‘Mulan,’ bellwether of a pandemic, is off Disney’s calendar for now

The moves come three days after Warner Bros. said it would wait at least a few more weeks to release its Christopher Nolan film “Tenet.” And they come just hours after AMC, the country’s largest theater chain, said it would postpone its planned reopening to mid-August to be closer to the “Tenet” and “Mulan” releases. But unless Warner Bros. decides to push “Tenet” ahead on Labor Day weekend, as some say it could, the delays Thursday assure that movie theaters will have little reason to reopen until late September or October at the earliest, when another crop of movies is set to arrive.

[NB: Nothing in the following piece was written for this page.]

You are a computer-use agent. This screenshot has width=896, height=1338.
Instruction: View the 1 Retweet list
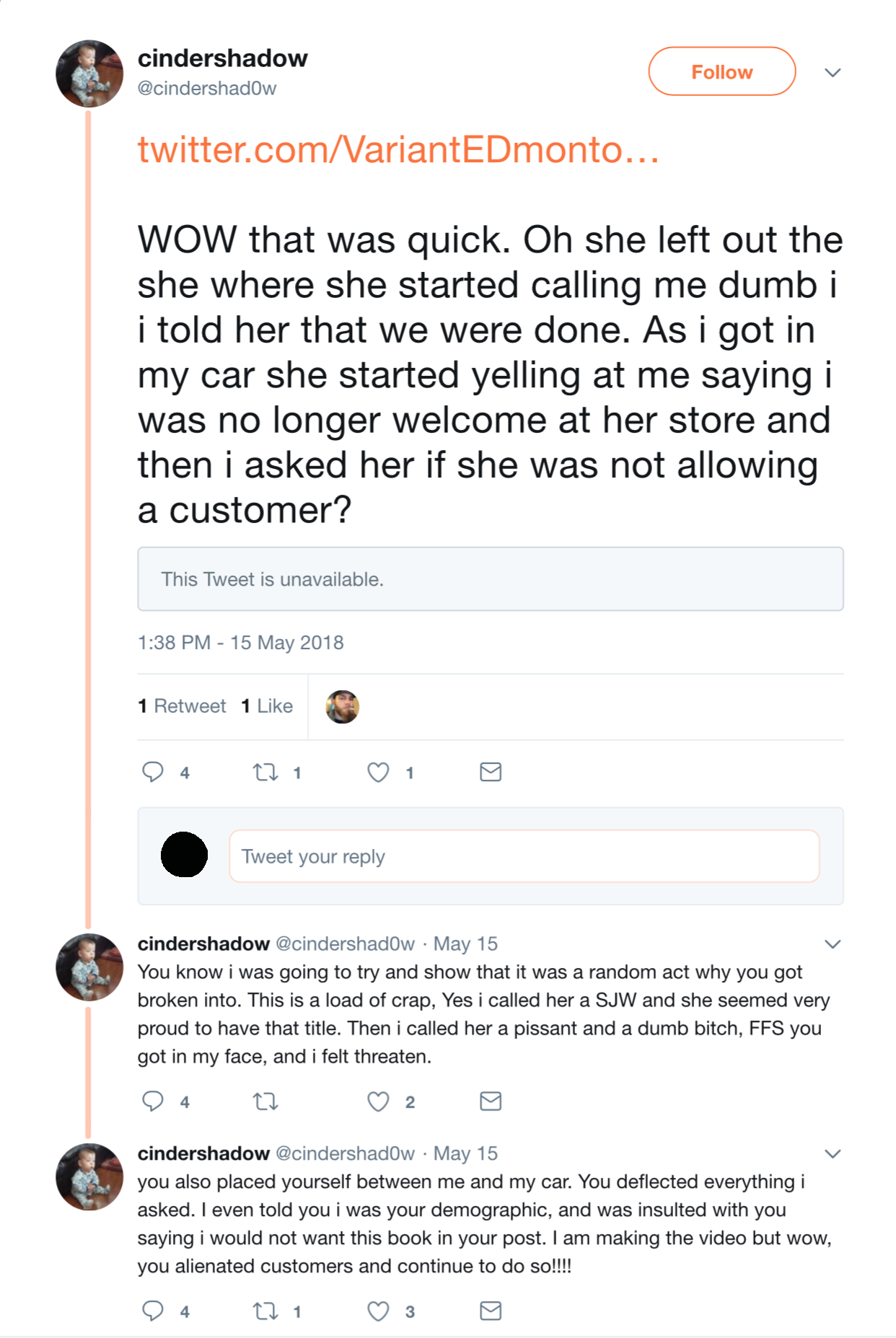[182, 706]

Originally scheduled for late March, “Mulan” was one of the first major pictures postponed because of the coronavirus pandemic, and it has served as a bellwether of the Hollywood uncertainty that followed. After several delays, the film landed in late August, where the prospect of a summer release provided at least some reassurance that the industry would not lose two full moviegoing periods because of the virus.

But surges in states including Texas, Florida and California have made such a release increasingly impractical. Disney executives have been closely eyeing theater closures in Beijing due to outbreaks there. With Chinese stars and locations, “Mulan” is expected to generate a lot of its box office in the country, and China this week began to reopen theaters in the capital at limited capacity.

Still, compared with rival Paramount, Disney stopped short of making wholesale changes Thursday that would have suggested it has given up on 2020 as a time of mass moviegoing. Though it pushed back movies in the top-tier Avatar and Star Wars franchises until 2022 and later, it kept Marvel’s “Black Widow” and Pixar’s “Soul,” both scheduled for November, right where they were.

It did not issue a 2021 date for “Mulan,” as it easily could have, leading experts to speculate that Disney would still like to release the movie in 2020.

And Disney did not yet say it was postponing “The New Mutants,” an embattled film in the X-Men series that could stay on the calendar for Aug. 28 and draw at least scattered moviegoers in some American cities. Theater owners have been clamoring for new releases from studios as they seek revenue in a dollar-starved 2020, and despite its years-long delays, the movie could at least temporarily sate that hunger.

Paramount, though, took more sweeping action. It had been using the last few months of the year as the place to hold its two big movies delayed by the pandemic. “A Quiet Place” was actually originally scheduled to come out ahead of “Mulan,” on March 20, and like “Mulan,” it already held a splashy prerelease premiere. Then shutdowns began to hit.

“Top Gun,” with its specter of a revival of one of the touchstone hits of modern movie history, was scheduled for June but was then delayed by the pandemic to Dec. 25. With the new move, Paramount stakes out a July date that well suits the film, if one that also can feel a long way off. It is the first major movie to be moved out of the lucrative Christmas window, an acknowledgment that the effects of the virus will be felt for many months to come.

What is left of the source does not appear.